ABOUT THIS EXERCISE.
List every line in the rows below that contains the word "should".
=== GIVEN INFORMATION ===
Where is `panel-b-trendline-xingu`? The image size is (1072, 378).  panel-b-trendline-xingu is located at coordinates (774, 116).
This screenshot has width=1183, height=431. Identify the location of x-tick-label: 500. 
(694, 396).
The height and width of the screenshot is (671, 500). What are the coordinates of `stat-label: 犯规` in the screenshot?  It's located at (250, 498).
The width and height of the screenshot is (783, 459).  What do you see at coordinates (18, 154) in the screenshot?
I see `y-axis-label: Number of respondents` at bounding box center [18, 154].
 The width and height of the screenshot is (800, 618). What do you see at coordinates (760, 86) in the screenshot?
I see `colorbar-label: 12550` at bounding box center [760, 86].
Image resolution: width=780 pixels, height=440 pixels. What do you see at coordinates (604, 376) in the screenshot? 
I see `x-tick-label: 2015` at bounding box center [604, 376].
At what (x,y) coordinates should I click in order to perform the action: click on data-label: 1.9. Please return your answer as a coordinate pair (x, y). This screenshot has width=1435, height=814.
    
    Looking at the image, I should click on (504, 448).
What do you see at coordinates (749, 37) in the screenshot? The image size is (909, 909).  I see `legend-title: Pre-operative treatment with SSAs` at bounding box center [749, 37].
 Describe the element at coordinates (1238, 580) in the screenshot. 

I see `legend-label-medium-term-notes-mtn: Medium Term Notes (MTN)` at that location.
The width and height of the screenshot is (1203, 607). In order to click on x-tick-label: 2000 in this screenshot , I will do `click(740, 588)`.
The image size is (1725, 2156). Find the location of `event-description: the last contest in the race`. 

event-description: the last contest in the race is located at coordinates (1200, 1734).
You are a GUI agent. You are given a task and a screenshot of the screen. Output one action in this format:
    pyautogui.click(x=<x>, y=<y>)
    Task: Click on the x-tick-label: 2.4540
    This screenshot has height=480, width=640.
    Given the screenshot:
===
WORKED SOLUTION.
At what (x,y) coordinates should I click in order to perform the action: click on data-label: 1.9. Please return your answer as a coordinate pair (x, y). This screenshot has width=1435, height=814.
    Looking at the image, I should click on (504, 448).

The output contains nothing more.